Figure 14b–d show different transects through the three-dimensional space and time. The star in Fig. 14a marks the location of the vertical mixing-ratio profile (log-scaled) in Fig. 14b and the time series shown in Fig. 14d. The red line denotes the transect shown in Fig. 14c. The finite-volume solution is compared to the ensemble mean of 10, 100, and 1000 computational particles with error bars denoting the 95 % confidence interval. As the number of particles increased, the variance decreased and the solution converged to the finite-volume solution.

In Sect. 2.7, we discussed sampling complexities due to different computational volumes, grid cell volumes, and air densities. When these quantities substantially differ in adjacent grid cells, it could lead to undersampling of rare particle types. In our three-dimensional example, the largest ratio in density was 1.29, and the largest grid cell volume ratio was 1.96. For most of the grid cells, these ratios were closer to 1, indicated by domain average ratios of 1.01 and 1.11, respectively, at t=12 h.

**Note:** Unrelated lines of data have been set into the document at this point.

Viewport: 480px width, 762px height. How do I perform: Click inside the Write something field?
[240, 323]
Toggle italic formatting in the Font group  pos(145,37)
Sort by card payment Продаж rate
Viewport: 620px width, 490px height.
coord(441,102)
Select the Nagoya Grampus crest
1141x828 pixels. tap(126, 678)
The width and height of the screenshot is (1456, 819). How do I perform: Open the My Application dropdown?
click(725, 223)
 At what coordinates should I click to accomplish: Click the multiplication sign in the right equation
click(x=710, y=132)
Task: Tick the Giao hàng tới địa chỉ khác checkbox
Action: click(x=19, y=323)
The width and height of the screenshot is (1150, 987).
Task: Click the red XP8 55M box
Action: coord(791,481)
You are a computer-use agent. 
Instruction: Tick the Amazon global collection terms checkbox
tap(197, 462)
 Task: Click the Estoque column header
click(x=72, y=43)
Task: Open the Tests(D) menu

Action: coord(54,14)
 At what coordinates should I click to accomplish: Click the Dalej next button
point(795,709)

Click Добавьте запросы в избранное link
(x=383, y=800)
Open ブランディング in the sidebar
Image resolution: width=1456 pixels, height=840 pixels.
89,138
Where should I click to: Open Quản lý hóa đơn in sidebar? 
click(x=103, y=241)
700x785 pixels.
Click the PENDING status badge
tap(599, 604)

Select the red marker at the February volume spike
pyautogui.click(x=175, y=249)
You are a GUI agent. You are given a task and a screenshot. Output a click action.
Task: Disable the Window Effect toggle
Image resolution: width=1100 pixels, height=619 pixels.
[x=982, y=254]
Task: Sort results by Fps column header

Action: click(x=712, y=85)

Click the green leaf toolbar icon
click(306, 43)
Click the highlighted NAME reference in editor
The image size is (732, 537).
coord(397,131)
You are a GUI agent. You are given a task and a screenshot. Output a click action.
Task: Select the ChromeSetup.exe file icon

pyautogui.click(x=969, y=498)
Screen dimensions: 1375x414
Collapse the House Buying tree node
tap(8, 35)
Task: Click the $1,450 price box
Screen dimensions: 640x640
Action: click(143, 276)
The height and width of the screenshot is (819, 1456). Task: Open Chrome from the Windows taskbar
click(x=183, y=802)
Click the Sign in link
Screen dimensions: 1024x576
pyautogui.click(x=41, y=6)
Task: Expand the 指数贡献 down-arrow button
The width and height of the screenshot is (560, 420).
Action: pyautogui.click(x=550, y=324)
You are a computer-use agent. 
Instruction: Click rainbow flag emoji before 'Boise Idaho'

To investigate whether undersampling occurred in practice, we ran the same scenario but sampled the particle diameter (a 1D attribute carried by particles) from a log-normal size distribution so that rare large and small particles existed while most computational particles resided in the center of the size distribution. We then compared the final size distributions with the initial size distributions to determine to what extent the rare large and small particles were systematically lost due to undersampling.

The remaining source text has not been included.